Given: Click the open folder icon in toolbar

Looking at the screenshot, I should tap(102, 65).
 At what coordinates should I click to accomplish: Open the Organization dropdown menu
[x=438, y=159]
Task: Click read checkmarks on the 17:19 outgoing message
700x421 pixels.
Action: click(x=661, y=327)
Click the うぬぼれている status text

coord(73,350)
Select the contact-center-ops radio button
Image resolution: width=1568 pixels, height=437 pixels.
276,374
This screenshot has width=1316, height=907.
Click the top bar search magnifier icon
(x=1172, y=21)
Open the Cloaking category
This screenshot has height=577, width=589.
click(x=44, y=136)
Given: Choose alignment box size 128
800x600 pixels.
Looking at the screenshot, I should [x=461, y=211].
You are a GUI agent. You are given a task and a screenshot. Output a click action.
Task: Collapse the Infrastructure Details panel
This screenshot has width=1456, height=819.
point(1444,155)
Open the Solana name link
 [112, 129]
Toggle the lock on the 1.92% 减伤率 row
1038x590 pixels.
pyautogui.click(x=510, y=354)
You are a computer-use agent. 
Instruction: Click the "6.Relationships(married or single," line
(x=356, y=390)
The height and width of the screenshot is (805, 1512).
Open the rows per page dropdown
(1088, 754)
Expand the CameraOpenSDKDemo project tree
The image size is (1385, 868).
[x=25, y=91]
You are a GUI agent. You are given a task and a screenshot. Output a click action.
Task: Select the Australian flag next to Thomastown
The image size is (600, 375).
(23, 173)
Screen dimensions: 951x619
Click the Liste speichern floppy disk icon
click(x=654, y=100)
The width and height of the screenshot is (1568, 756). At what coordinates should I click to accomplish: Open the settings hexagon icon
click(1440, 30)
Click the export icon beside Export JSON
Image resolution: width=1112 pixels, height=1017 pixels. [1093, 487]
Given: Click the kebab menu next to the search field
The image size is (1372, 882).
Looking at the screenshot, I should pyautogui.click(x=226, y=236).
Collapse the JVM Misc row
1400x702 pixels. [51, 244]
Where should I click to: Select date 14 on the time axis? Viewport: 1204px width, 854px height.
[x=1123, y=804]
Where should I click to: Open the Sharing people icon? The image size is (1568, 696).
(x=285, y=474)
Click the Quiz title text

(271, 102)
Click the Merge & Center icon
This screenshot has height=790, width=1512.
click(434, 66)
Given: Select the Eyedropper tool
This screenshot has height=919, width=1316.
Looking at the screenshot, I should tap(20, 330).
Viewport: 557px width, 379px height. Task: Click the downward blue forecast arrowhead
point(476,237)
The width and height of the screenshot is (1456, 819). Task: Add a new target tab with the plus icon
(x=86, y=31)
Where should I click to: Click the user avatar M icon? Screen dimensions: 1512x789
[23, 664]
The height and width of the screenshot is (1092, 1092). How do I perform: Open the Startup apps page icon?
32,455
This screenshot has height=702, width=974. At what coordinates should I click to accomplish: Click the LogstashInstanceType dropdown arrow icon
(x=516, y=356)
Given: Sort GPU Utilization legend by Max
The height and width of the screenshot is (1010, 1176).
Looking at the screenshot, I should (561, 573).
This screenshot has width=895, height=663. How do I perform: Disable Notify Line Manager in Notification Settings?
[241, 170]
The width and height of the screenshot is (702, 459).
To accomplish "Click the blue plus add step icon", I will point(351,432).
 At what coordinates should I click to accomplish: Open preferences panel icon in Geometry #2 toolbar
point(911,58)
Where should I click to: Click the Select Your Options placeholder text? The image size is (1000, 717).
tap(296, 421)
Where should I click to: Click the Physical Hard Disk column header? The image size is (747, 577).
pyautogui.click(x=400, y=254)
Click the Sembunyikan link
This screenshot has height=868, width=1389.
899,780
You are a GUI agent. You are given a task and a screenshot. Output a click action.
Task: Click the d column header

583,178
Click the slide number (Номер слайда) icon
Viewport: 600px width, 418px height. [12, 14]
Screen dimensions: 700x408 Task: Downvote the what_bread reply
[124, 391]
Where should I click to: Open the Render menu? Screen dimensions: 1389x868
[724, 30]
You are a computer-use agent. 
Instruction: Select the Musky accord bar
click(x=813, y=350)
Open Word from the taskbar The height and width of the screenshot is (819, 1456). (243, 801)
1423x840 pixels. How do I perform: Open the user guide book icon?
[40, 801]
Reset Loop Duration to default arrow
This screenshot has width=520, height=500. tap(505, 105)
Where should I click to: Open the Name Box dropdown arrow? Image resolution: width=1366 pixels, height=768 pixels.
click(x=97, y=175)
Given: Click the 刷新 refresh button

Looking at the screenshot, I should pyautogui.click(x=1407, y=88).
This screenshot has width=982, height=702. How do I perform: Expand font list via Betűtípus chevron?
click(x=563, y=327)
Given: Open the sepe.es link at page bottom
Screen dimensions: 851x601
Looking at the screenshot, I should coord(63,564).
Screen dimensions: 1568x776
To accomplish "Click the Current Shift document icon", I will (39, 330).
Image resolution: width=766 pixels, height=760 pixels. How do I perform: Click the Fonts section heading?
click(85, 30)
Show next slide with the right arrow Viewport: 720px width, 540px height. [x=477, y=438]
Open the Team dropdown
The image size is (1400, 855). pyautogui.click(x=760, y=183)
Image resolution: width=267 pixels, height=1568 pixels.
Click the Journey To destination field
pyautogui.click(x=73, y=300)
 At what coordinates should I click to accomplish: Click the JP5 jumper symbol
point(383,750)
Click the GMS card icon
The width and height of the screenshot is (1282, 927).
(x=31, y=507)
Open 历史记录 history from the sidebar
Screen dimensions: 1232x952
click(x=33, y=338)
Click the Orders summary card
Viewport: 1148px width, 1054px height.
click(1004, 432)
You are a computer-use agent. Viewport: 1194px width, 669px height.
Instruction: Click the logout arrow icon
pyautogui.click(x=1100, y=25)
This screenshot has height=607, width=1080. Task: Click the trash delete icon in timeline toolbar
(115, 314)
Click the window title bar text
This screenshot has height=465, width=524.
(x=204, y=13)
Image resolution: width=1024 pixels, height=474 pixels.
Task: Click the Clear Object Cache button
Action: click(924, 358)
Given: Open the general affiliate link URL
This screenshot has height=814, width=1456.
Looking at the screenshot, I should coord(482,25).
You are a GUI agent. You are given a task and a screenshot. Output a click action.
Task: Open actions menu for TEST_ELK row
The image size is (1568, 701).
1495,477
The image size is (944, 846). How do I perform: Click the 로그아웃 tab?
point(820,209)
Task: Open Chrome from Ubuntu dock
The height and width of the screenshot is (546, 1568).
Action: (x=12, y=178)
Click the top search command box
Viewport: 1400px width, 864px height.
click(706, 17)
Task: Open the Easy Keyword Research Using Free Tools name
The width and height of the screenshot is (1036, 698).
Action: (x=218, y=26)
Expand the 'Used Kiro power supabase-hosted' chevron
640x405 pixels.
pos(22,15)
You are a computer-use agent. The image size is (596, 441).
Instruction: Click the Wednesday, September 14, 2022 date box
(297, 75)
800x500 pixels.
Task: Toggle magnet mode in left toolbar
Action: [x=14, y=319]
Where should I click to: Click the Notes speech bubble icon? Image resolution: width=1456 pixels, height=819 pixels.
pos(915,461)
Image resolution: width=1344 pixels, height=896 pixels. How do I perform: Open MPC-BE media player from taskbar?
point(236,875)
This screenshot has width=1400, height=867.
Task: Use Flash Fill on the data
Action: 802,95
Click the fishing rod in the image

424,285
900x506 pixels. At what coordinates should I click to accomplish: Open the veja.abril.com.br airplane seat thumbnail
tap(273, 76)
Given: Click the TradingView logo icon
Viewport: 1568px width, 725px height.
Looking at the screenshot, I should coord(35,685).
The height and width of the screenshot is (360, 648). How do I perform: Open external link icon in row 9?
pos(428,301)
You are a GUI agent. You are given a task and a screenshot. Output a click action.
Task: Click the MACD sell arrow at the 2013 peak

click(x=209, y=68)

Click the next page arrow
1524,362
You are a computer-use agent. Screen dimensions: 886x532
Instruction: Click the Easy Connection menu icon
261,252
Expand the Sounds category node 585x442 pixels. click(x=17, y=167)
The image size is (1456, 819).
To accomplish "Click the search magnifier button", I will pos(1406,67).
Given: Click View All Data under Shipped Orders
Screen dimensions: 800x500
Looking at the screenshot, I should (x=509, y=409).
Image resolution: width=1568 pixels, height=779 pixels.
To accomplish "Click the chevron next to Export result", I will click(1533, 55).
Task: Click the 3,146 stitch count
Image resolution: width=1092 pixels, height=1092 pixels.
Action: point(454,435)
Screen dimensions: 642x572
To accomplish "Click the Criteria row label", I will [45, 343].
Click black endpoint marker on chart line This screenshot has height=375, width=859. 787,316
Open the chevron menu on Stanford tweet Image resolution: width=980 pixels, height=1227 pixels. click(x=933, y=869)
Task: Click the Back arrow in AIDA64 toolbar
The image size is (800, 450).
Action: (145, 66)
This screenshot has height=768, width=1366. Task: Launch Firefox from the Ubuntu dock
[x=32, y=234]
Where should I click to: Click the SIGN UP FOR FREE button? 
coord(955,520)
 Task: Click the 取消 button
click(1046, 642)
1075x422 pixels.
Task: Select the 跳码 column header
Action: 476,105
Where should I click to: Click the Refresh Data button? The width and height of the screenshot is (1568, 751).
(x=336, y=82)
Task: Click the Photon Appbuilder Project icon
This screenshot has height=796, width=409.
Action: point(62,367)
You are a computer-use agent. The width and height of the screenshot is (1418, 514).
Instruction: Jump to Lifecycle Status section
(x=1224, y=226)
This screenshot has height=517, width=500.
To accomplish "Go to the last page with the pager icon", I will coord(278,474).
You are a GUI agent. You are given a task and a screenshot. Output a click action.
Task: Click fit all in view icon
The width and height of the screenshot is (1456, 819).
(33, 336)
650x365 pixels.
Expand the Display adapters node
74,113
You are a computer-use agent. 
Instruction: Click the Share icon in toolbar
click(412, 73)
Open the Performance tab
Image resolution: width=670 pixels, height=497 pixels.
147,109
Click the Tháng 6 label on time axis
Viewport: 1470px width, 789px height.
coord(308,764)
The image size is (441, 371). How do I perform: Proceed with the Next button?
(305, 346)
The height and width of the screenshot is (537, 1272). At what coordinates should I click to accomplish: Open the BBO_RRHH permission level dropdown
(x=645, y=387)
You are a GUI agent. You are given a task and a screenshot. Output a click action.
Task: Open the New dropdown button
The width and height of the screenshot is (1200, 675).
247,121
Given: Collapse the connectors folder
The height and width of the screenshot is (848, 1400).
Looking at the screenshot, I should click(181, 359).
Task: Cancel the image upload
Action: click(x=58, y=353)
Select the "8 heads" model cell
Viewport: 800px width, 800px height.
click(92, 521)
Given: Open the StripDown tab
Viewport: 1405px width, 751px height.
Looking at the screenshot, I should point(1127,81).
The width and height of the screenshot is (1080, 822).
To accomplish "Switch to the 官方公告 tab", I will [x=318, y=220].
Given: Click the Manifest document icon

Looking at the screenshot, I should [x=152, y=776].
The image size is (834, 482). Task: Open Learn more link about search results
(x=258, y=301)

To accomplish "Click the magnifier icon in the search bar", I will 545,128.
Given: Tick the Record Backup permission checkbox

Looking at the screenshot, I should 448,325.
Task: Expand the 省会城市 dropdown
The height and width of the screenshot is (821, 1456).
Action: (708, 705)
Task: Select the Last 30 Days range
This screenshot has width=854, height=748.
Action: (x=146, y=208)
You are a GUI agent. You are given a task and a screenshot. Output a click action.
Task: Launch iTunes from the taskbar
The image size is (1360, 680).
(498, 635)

— THE TASK —
Quote the rows above exactly as they appear, from the line containing "The height and width of the screenshot is (537, 1272)." through the line containing "Action: click(x=58, y=353)", including both of those lines.

— ANSWER TO THE EXERCISE —
The height and width of the screenshot is (537, 1272). At what coordinates should I click to accomplish: Open the BBO_RRHH permission level dropdown
(x=645, y=387)
You are a GUI agent. You are given a task and a screenshot. Output a click action.
Task: Open the New dropdown button
The width and height of the screenshot is (1200, 675).
247,121
Given: Collapse the connectors folder
The height and width of the screenshot is (848, 1400).
Looking at the screenshot, I should click(181, 359).
Task: Cancel the image upload
Action: click(x=58, y=353)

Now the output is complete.